__Supplied records__.
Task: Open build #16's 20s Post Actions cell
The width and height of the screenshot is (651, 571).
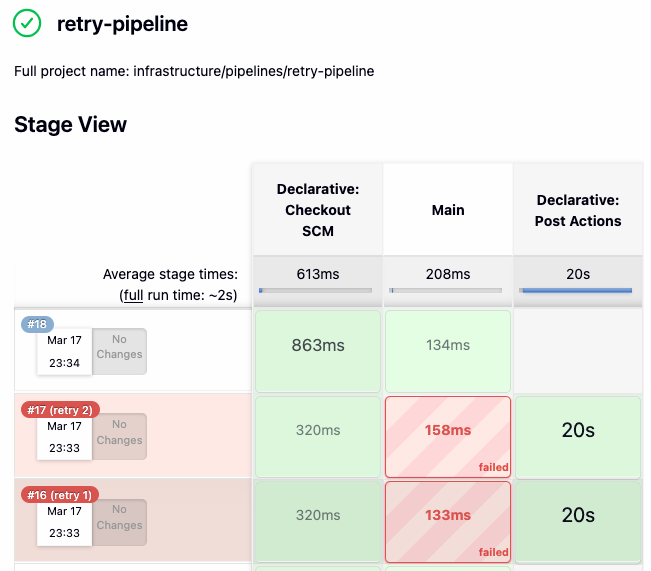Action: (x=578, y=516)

* * *

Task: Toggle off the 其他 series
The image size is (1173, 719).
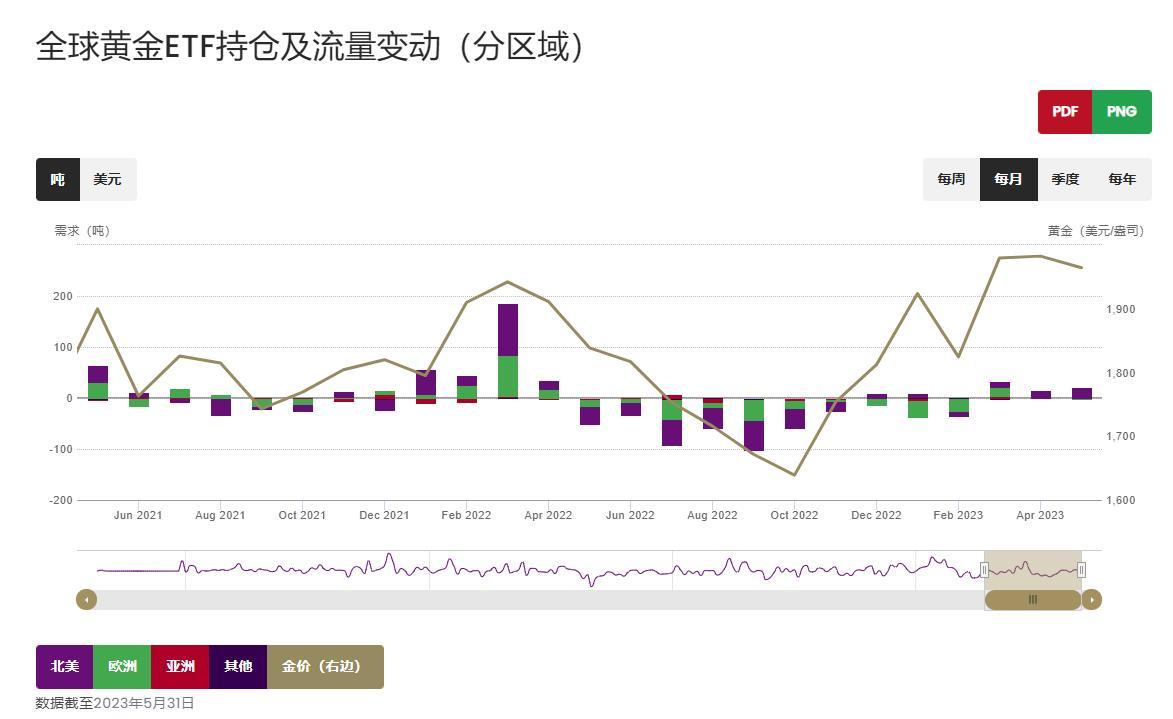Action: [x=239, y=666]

__Problem to solve__. Where a line above contains the word "Task", show that line.

__Exercise solution__.
Task: Open build #16's 20s Post Actions cell
Task: Toggle off the 其他 series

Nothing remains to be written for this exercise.